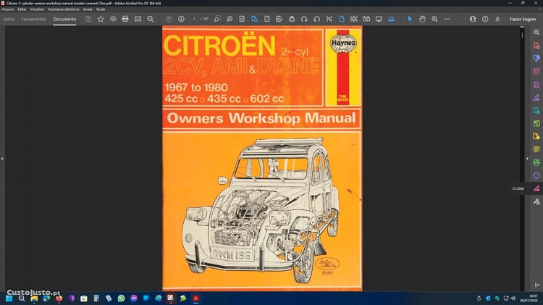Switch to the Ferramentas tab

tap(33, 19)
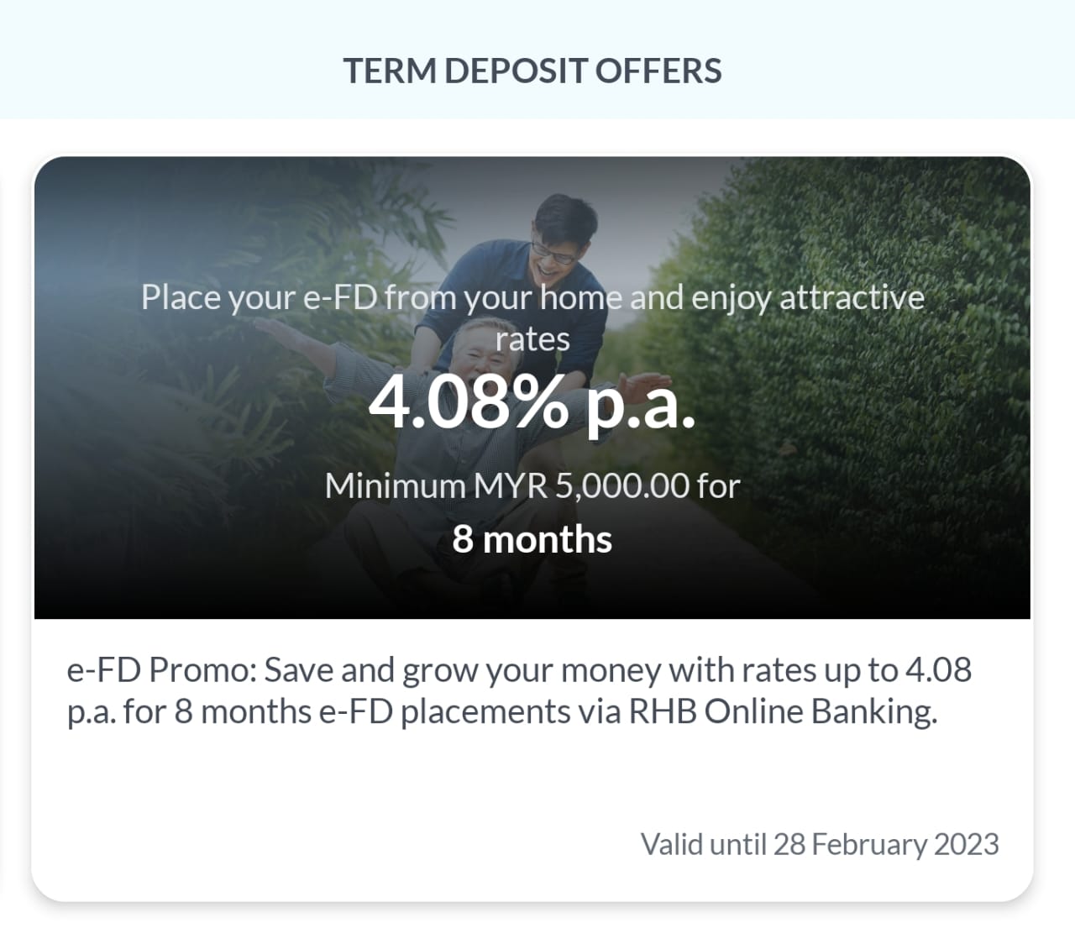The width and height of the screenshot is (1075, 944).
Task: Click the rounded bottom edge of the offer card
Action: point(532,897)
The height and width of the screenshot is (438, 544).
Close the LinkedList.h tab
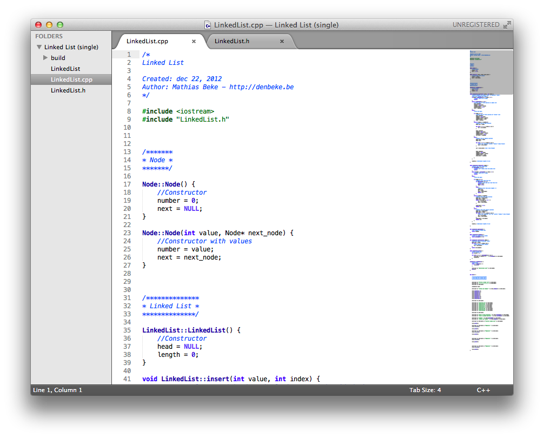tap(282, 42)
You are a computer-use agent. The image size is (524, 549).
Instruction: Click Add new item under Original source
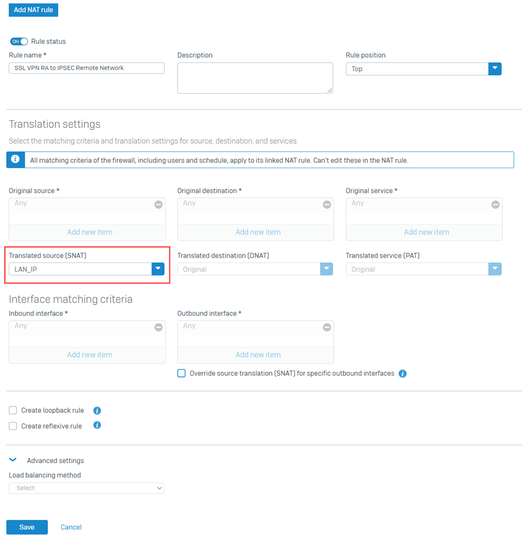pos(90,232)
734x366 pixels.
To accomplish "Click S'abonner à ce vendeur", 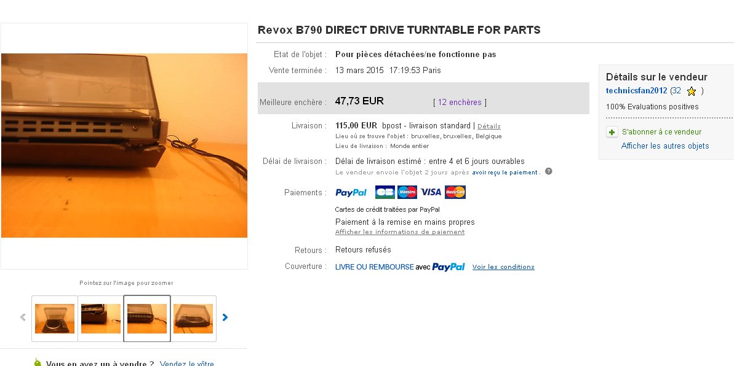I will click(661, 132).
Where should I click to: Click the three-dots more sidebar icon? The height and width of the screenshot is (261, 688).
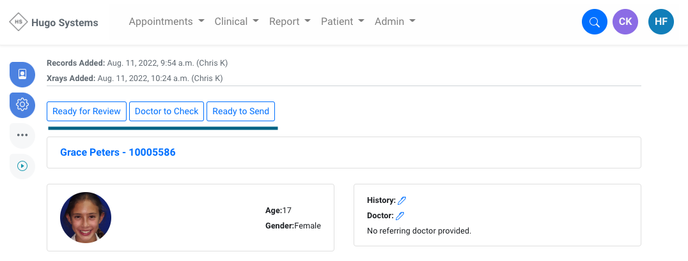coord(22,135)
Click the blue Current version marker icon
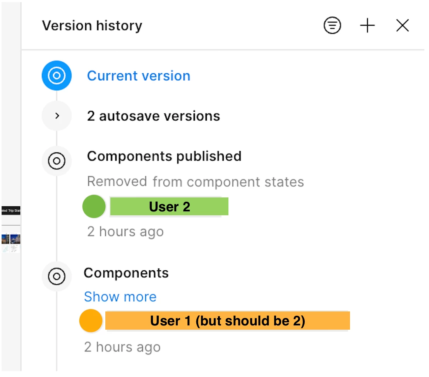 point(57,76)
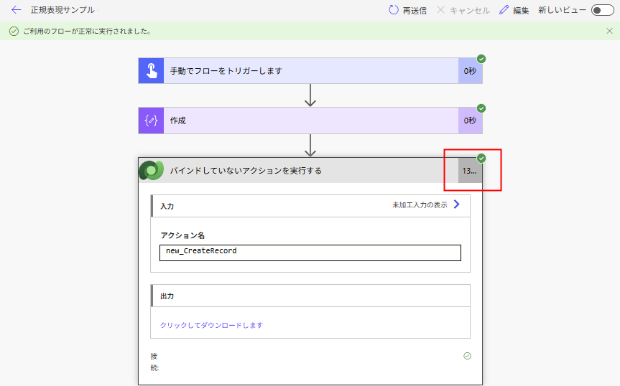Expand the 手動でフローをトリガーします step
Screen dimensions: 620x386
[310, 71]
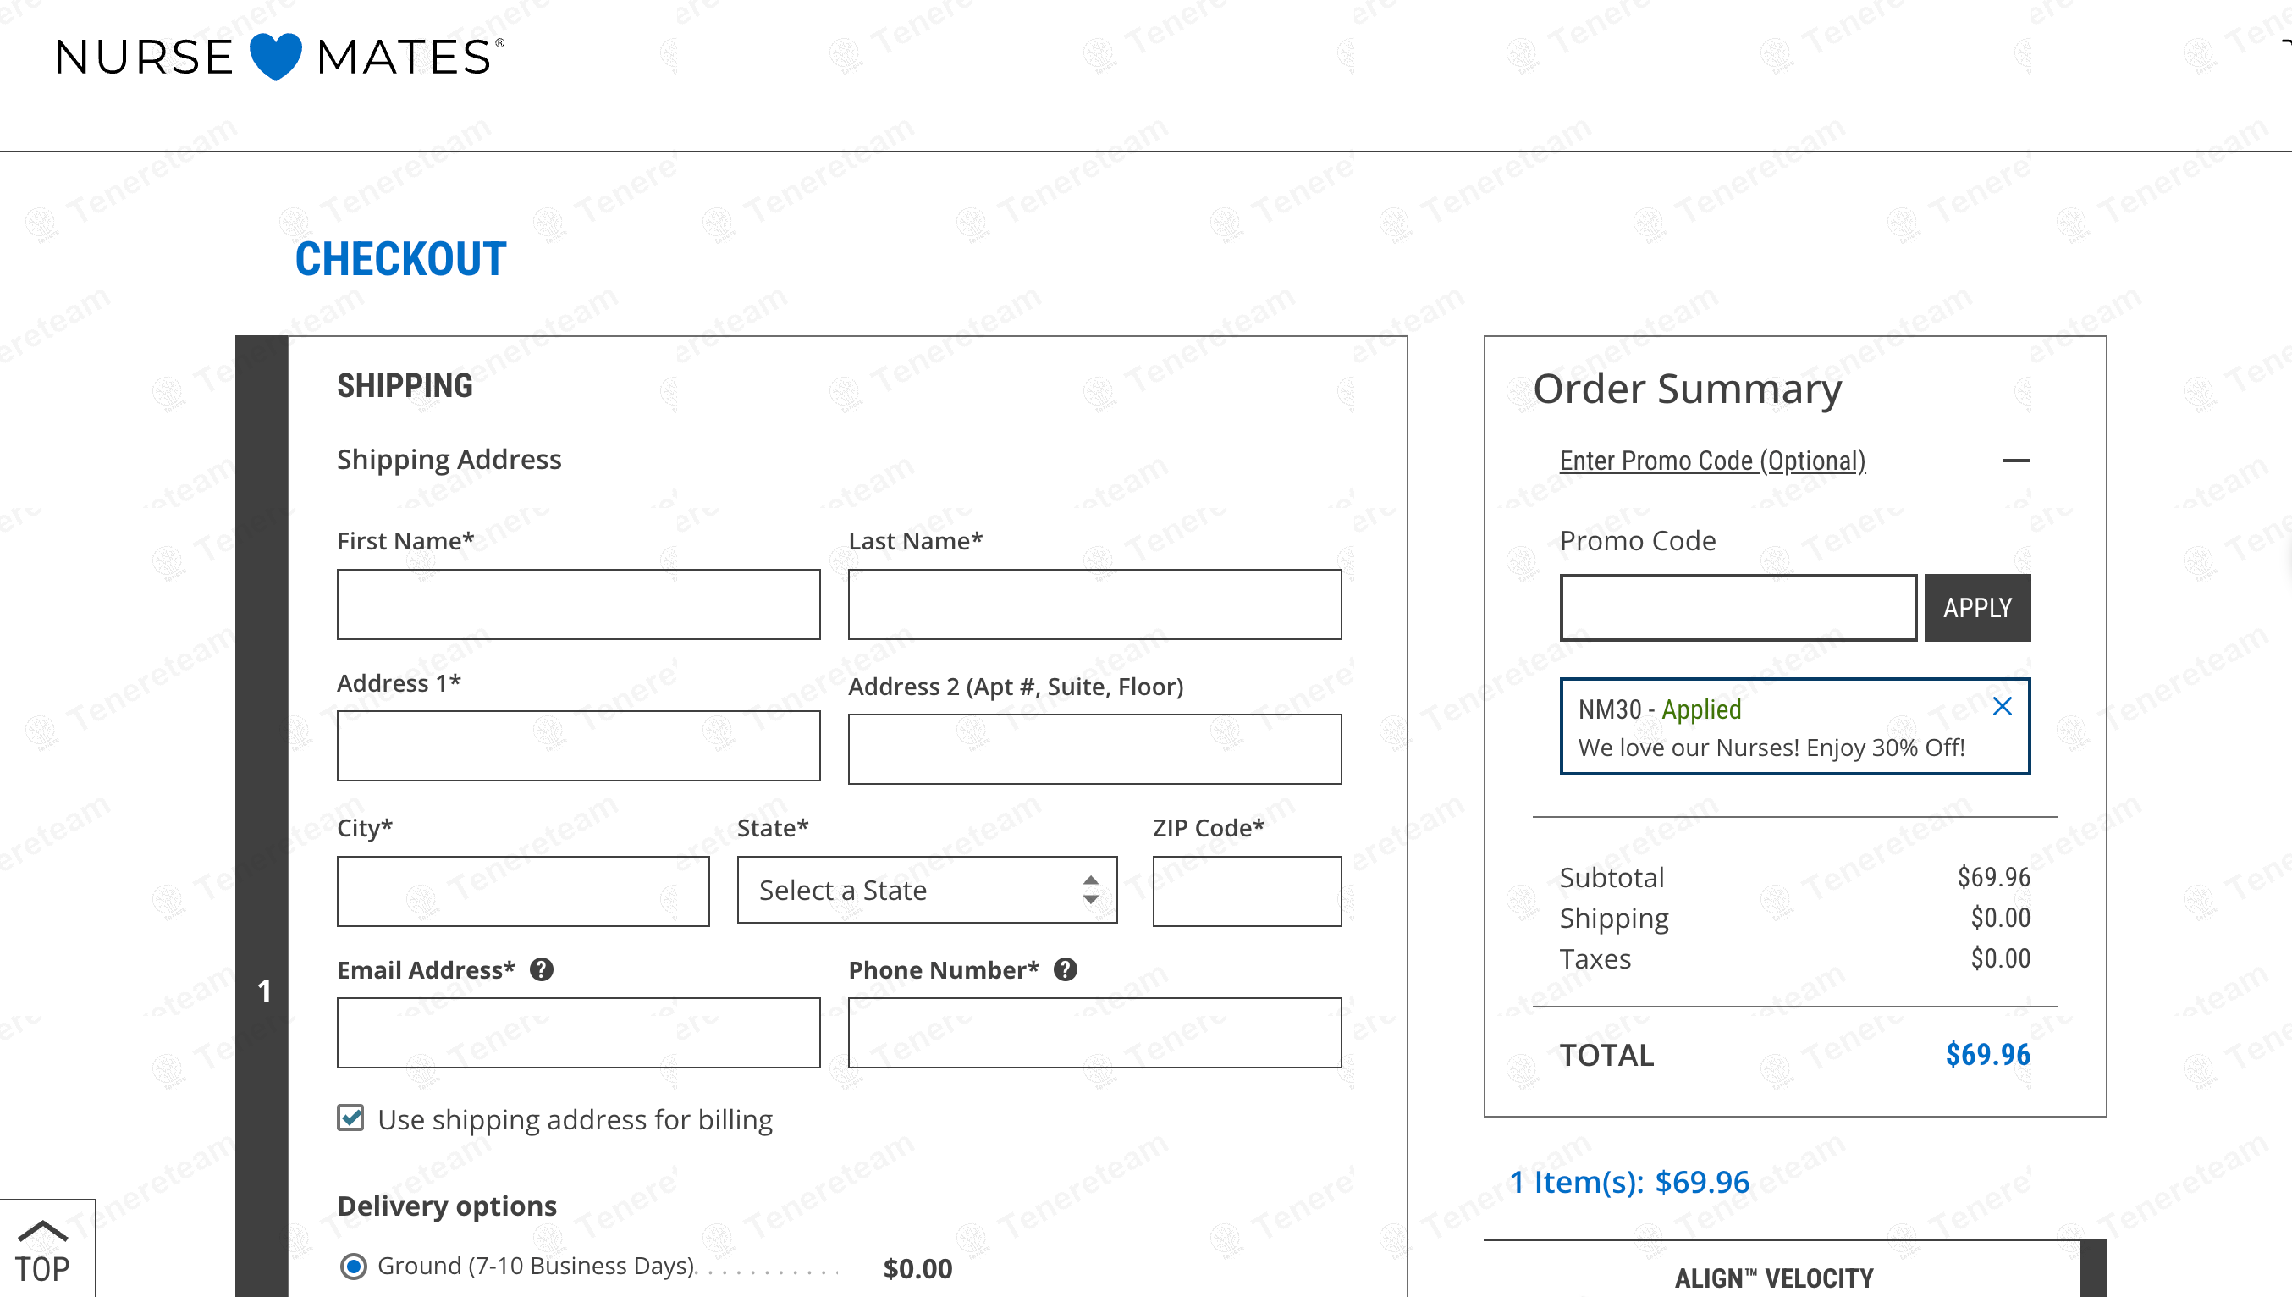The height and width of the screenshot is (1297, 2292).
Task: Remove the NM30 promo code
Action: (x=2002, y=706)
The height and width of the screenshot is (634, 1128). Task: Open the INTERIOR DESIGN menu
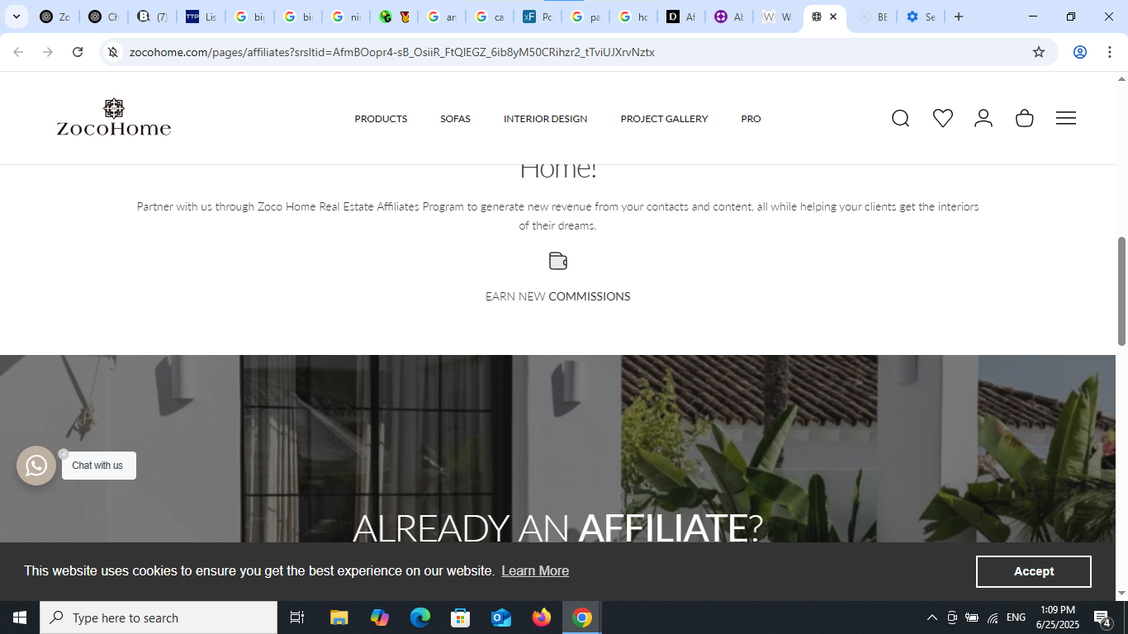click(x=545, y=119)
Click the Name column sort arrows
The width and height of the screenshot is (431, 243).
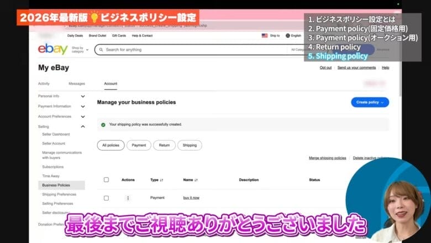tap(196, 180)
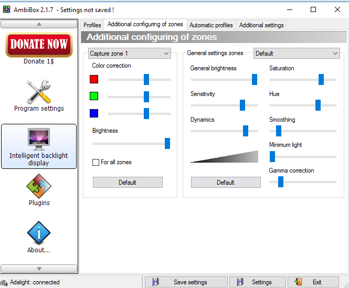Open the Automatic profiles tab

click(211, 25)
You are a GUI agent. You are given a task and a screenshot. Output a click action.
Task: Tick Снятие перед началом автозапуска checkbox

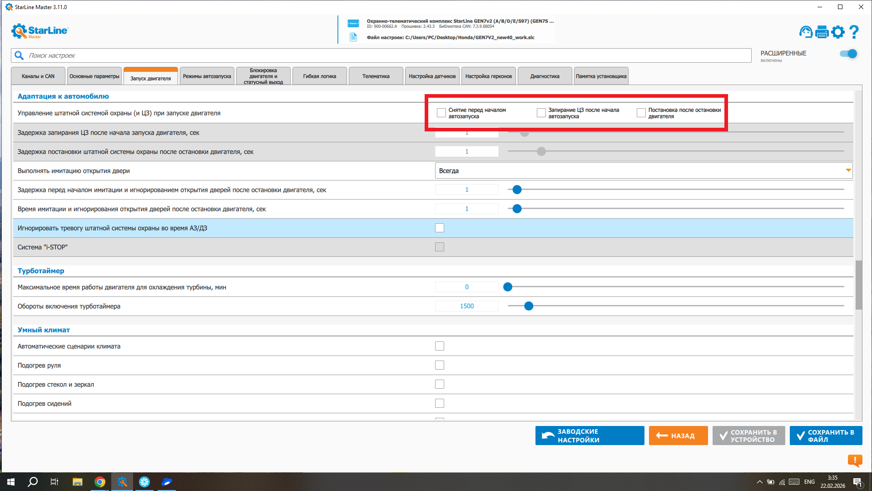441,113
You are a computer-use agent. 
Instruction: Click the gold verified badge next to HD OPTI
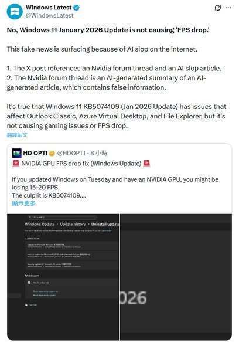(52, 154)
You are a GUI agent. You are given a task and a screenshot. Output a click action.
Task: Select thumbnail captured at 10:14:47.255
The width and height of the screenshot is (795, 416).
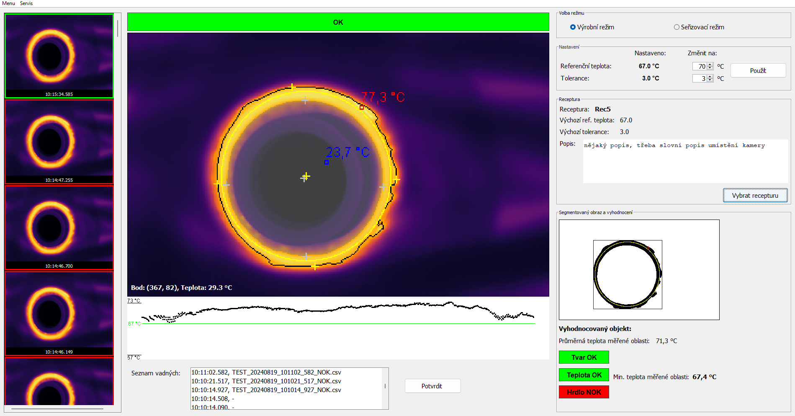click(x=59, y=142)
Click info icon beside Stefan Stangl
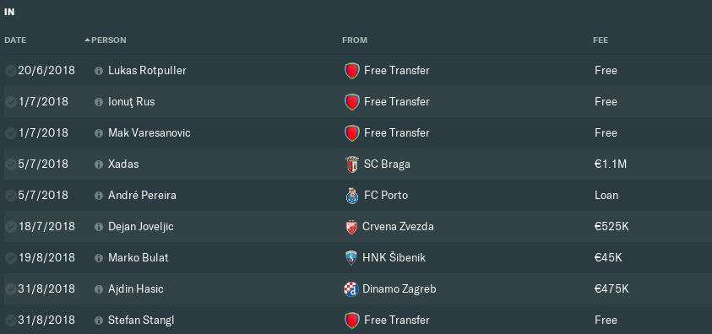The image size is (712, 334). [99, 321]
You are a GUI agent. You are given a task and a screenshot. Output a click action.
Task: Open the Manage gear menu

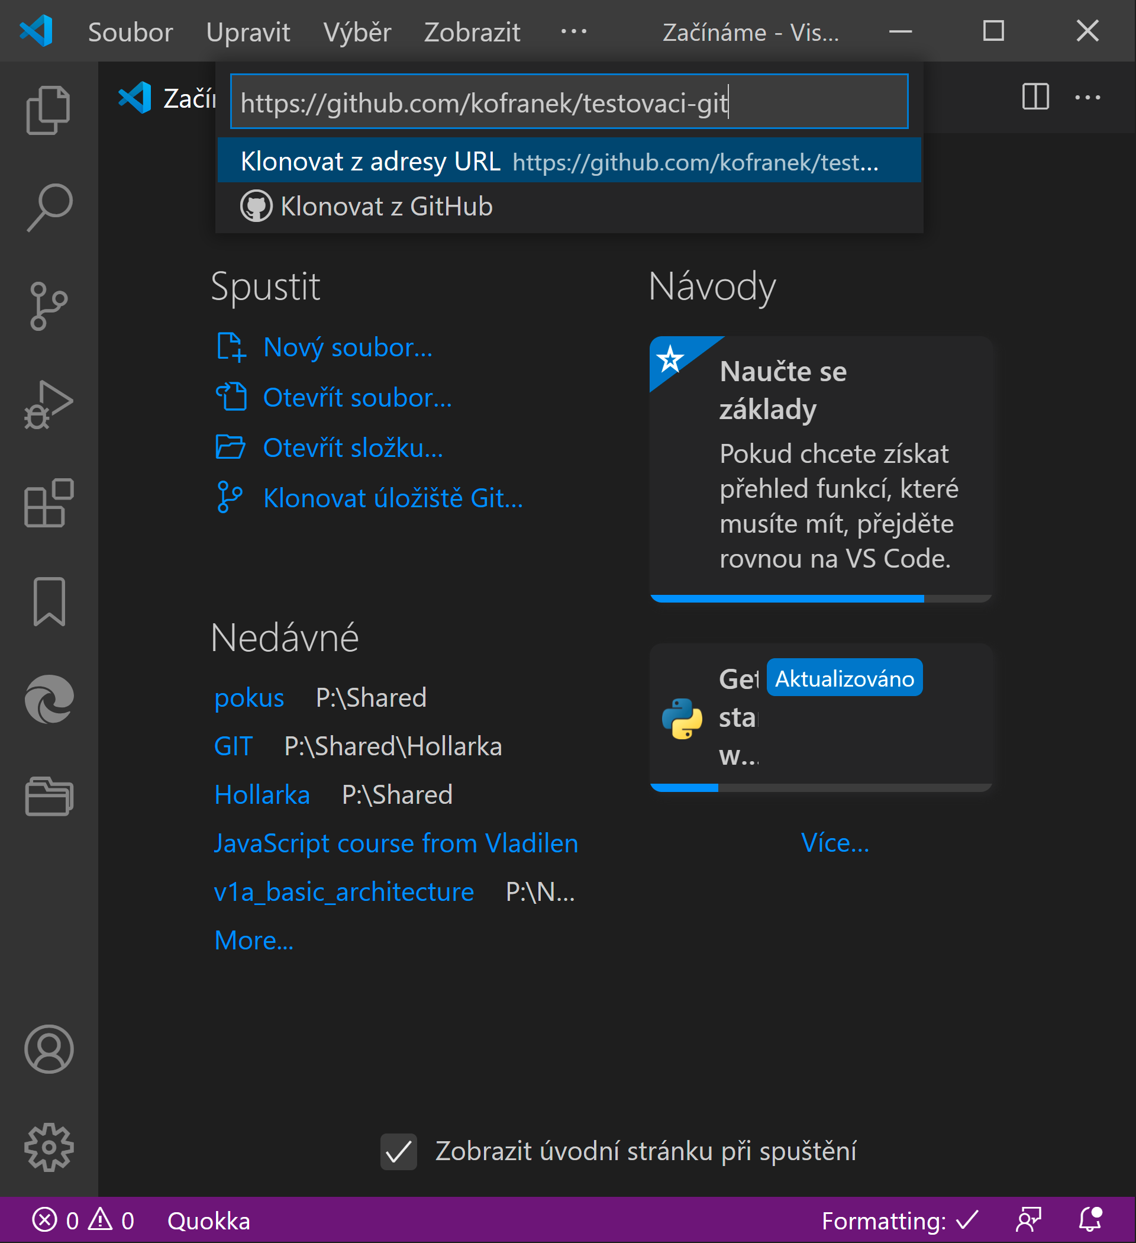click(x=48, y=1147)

━━━━━━━━━━━━━━━━━━━━━━━━━━━━━━

● WHAT IS NEEDED
Starting with the line that contains "Click the blue Current version marker icon" and going on through the line that contains "click(211, 25)", can you set those lines out as a numbered list, skipping blank lines and leaving the pictures out?

● TASK SOLUTION
1. Click the blue Current version marker icon
2.  point(57,76)
3. Expand the 手動でフローをトリガーします step
4. Screen dimensions: 620x386
5. [310, 71]
6. The height and width of the screenshot is (1297, 2292).
7. Task: Remove the NM30 promo code
8. Action: (x=2002, y=706)
9. The height and width of the screenshot is (634, 1128). Task: Open the INTERIOR DESIGN menu
10. click(x=545, y=119)
11. Click the Name column sort arrows
12. The width and height of the screenshot is (431, 243).
13. tap(196, 180)
14. Open the Automatic profiles tab
15. click(211, 25)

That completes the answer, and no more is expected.